Problem statement - Retype the passage on figurative language from "Robert Frost, received" to "so an hour." word for word.

------ Excerpt to read ------

Pulitzer Prize and Nobel Prize winner Toni Morrison, is known for writing majestic themes, picturesque dialogue, and richly layered characters. In her novel, Song of Solomon, she uses the symbol of a peacock’s tail as a temporary display of beauty in comparison to the promise of luxury.

  • "Life, safety, and luxury fanned out before him like the tail-spread of a peacock, and as he stood there trying to distinguish each delicious color, he saw the dusty boots of his father standing just on the other side of the shallow pit."(Song of Solomon, Toni Morrison)

Robert Frost, received four Pulitzer Prizes for Poetry and the Congressional Gold Medal for Poetry. He is revered for his realistic illustrations of rural life and detailed themes. Rhythmic language is represented in his poem, Nothing Gold Can Stay. It starts off talking about nature, with 'green is gold.' This takes the idea that green is the color we see nature as, and then shows that at the beginning of spring, nature is more gold in color than green:

Nature's first green is gold,
Her hardest hue to hold.
Her early leaf's a flower;
But only so an hour.
Then leaf subsides to leaf,
So Eden sank to grief,
So dawn goes down to day
Nothing gold can stay.

All language can be figurative. When writing about daily moments and events, comparisons and symbols most often are used. Figurative language shapes meaning and can astonish you. It can allow for experiencing places, people, and events around you.

------ Data rows ------

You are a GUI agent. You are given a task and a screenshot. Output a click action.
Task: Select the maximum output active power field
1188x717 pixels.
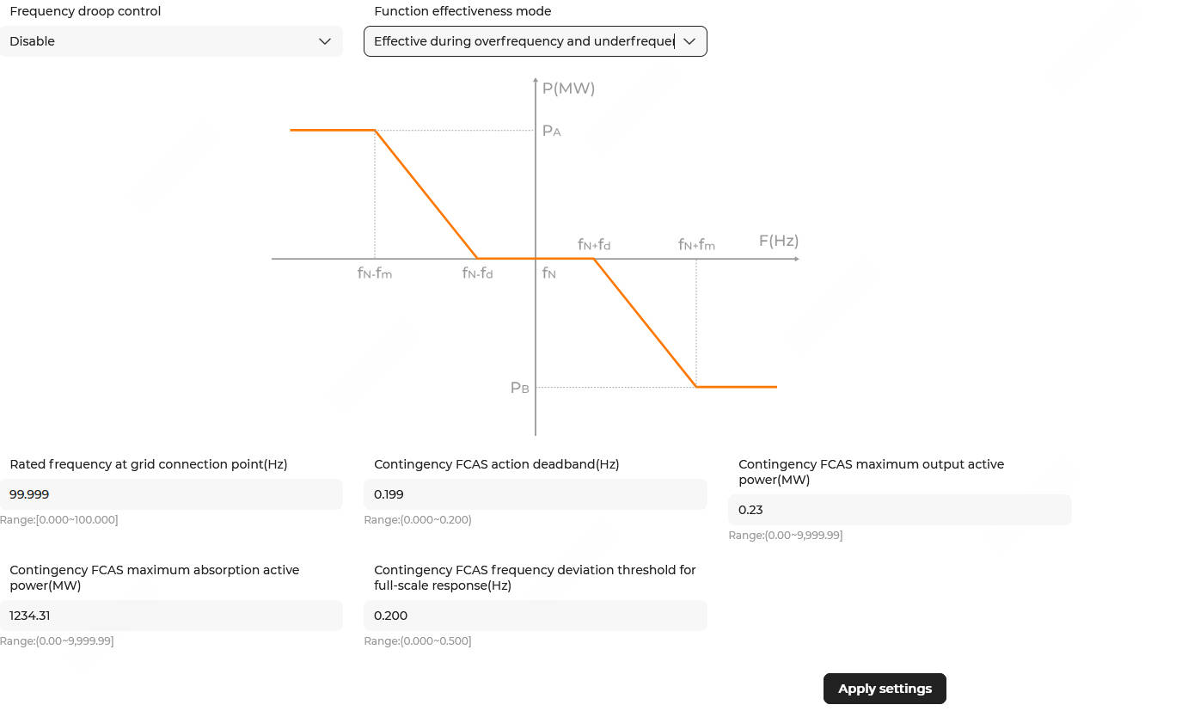(x=899, y=510)
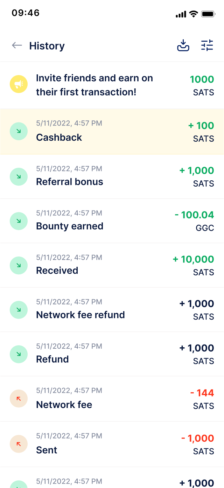224x488 pixels.
Task: Open the filter settings icon
Action: point(207,46)
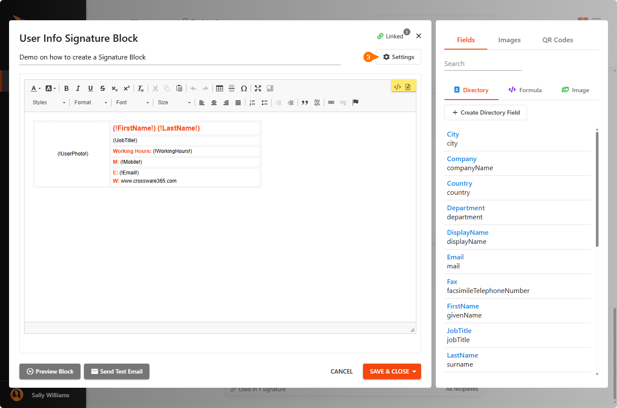Viewport: 617px width, 408px height.
Task: Maximize the editor with the fullscreen icon
Action: tap(258, 88)
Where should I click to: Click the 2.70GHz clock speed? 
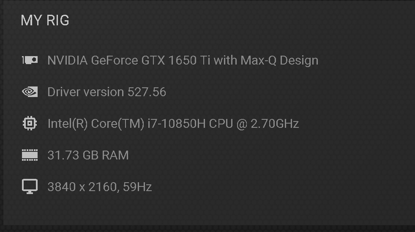tap(275, 124)
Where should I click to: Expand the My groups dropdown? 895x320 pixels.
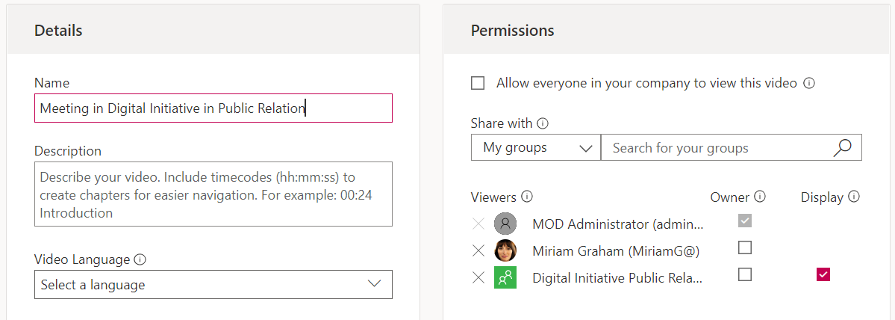(x=535, y=148)
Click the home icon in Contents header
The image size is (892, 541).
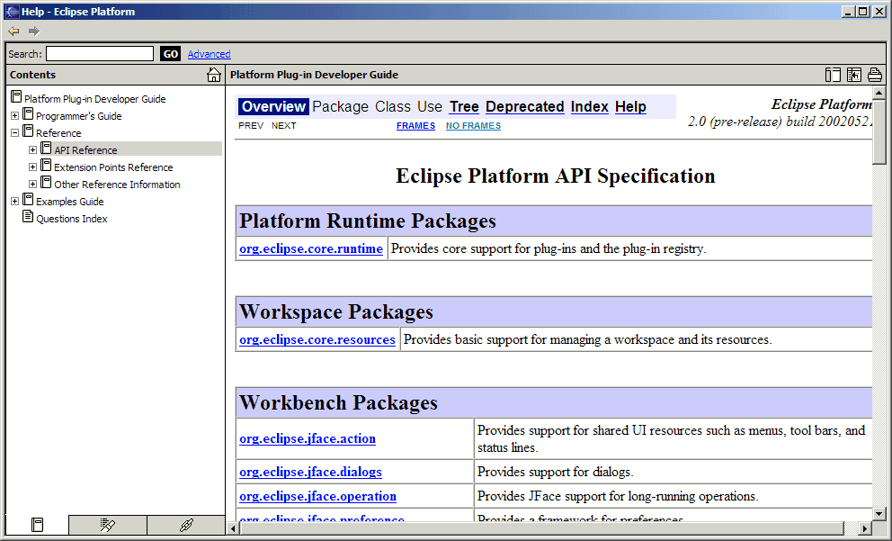213,75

------

Problem solution -
Robert Frost, received four Pulitzer Prizes for Poetry and the Congressional Gold Medal for Poetry. He is revered for his realistic illustrations of rural life and detailed themes. Rhythmic language is represented in his poem, Nothing Gold Can Stay. It starts off talking about nature, with 'green is gold.' This takes the idea that green is the color we see nature as, and then shows that at the beginning of spring, nature is more gold in color than green:

Nature's first green is gold,
Her hardest hue to hold.
Her early leaf's a flower;
But only so an hour.